What does this post have to do with the topic at hand? Are you making a point, or doing another off-topic Professor Whighlander riff?
 
And pretty much ended Newton Corner as a tight-knit square by remaking it into rotary hell instead of a Y-shaped intersection and basically giving the Watertown trolleys a terminal illness they'd succumb to in 4 years flat by forcing them to circle the rotary wrong-way in the face of oncoming traffic. The damage disproportionately hit working-class residential and minority populations, just like every urban renewal project did. It was bitterly opposed out there, which is why the Pike Extension took so much longer to build than the original Pike to 128. It wasn't as thoroughly destructive as the other highways, but try telling that to the people of Newton and Allston who had to deal with the same effects. The planners definitely weren't humane to them.

For a sense of the difference the Turnpike construction made, look at the gashes made by the current D branch of the Green Line in Newton, the Lowell Line in Medford where GLX is going, the Fitchburg Line in Cambridge, etc. a trench for 2-4 tracks of rail is absolutely nothing compared to the gash made by an 8-lane freeway. Yes, fewer buildings were taken than for a new ROW, but the disruption was about the same.

Add to that the fact that the B&A had spawned a string of railroad suburbs, like Allston, Brighton, Newton Corner, Newtonville, Auburndale, etc. cutting a massive trench along the B&A pretty much cut the heart out of every neighborhood along the railroad, since they'd all been oriented toward their stations. Some, like Newtonville and West Newton, managed to re-orient themselves along other streets to keep their centers somewhat healthy. Others, like Newton Corner, Auburndale and Allston, failed to do so and lost much of their sense of place. Sure, they might still be neighborhoods and there might still be people and businesses there, but there's no hub of activity anymore.

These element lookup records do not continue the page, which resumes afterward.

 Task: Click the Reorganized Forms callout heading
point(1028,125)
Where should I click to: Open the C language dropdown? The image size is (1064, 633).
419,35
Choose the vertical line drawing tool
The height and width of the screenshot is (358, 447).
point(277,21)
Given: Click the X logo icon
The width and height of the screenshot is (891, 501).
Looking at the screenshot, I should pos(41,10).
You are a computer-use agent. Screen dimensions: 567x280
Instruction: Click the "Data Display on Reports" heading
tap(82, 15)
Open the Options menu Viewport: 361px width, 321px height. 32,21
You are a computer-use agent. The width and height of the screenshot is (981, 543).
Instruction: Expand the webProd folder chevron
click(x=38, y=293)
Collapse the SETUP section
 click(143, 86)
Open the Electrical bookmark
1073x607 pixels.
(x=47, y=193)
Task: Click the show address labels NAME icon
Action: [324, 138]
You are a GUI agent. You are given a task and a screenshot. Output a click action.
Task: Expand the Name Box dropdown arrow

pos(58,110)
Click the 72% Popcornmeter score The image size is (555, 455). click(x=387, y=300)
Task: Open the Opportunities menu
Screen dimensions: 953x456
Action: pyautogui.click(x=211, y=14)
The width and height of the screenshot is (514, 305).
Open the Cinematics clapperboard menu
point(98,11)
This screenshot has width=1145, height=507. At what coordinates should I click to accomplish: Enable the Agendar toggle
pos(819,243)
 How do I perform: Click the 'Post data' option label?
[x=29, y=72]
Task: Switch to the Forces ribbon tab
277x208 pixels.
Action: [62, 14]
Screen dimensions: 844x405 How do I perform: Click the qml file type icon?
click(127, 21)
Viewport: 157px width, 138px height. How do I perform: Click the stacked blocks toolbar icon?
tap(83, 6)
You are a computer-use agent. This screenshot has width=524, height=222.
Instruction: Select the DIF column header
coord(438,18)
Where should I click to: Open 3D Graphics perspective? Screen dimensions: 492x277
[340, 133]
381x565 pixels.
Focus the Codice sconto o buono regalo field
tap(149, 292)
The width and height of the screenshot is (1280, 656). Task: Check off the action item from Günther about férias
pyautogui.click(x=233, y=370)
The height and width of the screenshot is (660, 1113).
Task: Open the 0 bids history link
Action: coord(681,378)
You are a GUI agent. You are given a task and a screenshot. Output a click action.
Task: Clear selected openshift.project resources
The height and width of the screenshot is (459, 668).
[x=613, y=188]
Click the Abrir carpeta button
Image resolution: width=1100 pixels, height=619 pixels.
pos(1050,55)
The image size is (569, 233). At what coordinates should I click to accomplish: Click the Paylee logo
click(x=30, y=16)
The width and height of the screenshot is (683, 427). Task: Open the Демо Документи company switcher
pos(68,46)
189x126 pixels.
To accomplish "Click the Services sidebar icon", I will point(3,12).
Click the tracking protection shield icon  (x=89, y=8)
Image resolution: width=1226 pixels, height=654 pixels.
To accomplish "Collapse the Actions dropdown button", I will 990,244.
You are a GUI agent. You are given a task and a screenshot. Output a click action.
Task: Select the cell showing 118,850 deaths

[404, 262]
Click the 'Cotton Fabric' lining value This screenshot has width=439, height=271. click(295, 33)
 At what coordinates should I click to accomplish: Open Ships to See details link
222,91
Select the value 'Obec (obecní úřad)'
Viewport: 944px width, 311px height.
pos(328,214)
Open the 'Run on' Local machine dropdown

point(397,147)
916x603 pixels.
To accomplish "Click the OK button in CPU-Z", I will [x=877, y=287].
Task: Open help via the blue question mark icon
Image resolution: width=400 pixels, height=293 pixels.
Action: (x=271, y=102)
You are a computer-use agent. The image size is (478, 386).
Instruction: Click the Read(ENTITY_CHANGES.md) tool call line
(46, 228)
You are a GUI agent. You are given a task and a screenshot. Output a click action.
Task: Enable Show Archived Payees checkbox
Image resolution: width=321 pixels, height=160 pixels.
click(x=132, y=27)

Again, picture 8 lanes of highway along those other rail lines. Porter Square? Gone. Waltham Common? Gone. A project need not take homes to be catastrophic for the people who live along it.
 
F-Line that;s revisionist history ... Boston having been confined by water has always had to rebuild, re purpose, widen, straighten, level, fill, etc. There's a book or two on the topic and plenty of maps

As each new technology, economic engine, style of building, etc., came along -- the past accommodated or it succumbed and was buried, etc.

Thus we filled the inner harbor where the sailing ships tied-up and where hand carts carried off the goods and built offices -- meanwhile the newer bigger ships now tied up at former mud flats and trains carried off the goods

Now the even bigger ships have to tie up in a very few specialized locations with containers being transferred to trucks .. The old rail Fan Pier has in turn given way to offices and residences and the rail lines have given way to highways.

I doubt that in the Greater Boston Area that you will ever see the process depicted above in reverse

The historical filling in of marshes cannot be compared to the ripping out of neighborhoods for eight-lane expressways and ramps.
 
I'd say that Allston still has very much a "sense of place", but its "hub of activity" is now around the Harvard and Brighton Ave intersection rather than at the old train station location.
 
And in addition, the northern section basically split off into its own area, which for some folks feels closer to Harvard Square than what's now called Allston Village.